Little Yurt on the Steppe

On the road to Cyberia I took a wrong turn and ended up on the Great Eastern Plains. Fortunately, a group of Khalkha nomads took me in and taught me the secrets of life on the steppe. Now, I sit in my yurt, eating mutton dumplings and drinking a weak milk tea as I recount my tales of this Mongolian life.

neděle, července 24

A step forward

Czech Prime Minister Jiri Paroubek is catching a lot of flak from President Vaclav Klaus, among others, for his plans to provide symbolic compensation to ethnic German anti-fascist fighters who were wrongfully expelled from Czechoslovakia at the end of the Second World War.

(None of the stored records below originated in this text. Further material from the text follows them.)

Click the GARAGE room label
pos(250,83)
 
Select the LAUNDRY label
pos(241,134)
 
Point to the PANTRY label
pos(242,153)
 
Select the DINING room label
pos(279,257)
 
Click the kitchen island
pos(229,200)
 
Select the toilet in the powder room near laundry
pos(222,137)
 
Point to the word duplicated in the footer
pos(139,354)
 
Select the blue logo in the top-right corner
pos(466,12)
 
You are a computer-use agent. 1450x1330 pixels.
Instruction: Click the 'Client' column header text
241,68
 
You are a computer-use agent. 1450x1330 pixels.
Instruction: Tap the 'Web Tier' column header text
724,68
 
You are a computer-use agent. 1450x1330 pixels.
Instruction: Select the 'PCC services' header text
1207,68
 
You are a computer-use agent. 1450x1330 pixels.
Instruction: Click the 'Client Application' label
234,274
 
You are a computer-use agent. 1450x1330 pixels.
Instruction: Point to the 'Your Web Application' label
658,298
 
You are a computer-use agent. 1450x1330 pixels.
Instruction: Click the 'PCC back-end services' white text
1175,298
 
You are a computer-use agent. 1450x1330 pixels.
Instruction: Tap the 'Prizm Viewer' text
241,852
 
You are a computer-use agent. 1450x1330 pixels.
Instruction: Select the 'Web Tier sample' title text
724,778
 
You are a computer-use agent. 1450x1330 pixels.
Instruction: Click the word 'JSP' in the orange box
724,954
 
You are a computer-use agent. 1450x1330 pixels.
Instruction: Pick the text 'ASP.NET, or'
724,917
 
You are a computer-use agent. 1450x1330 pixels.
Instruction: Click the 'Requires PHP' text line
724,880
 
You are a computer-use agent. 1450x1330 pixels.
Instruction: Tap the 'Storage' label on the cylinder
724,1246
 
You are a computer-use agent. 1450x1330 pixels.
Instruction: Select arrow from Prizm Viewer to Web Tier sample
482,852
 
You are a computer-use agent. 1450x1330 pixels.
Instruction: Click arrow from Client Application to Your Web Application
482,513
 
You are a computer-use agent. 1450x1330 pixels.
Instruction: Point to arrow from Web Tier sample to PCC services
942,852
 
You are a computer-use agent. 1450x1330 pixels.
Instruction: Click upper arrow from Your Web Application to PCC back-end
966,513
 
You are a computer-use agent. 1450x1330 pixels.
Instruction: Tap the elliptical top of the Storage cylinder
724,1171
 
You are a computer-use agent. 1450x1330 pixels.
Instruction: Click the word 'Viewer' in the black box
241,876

Paroubek, a Social Democrat, is the first Czech prime minister to speak publicly about the need for some type of reconciliation with the nearly 2.5 million expelled Germans, known as Sudetens because most came from the border Sudetenland region annexed by Hitler in 1938. The annexation was supported by most ethnic Germans, and that support was among the chief reasons they were expelled, stripped of property and citizenship. A few thousand Germans who could prove they fought the Nazis were not sent into exile, but most of these relocated to Germany voluntarily after the war.

While the main Sudeten German organization, Landsmannschaft, is right in certain respects that the proposed compensation illegitimately divides Sudeten Germans into good and bad categories, it seems more important that Paroubek is perhaps putting his own neck on the line a bit to make any sort of attempted reconciliation.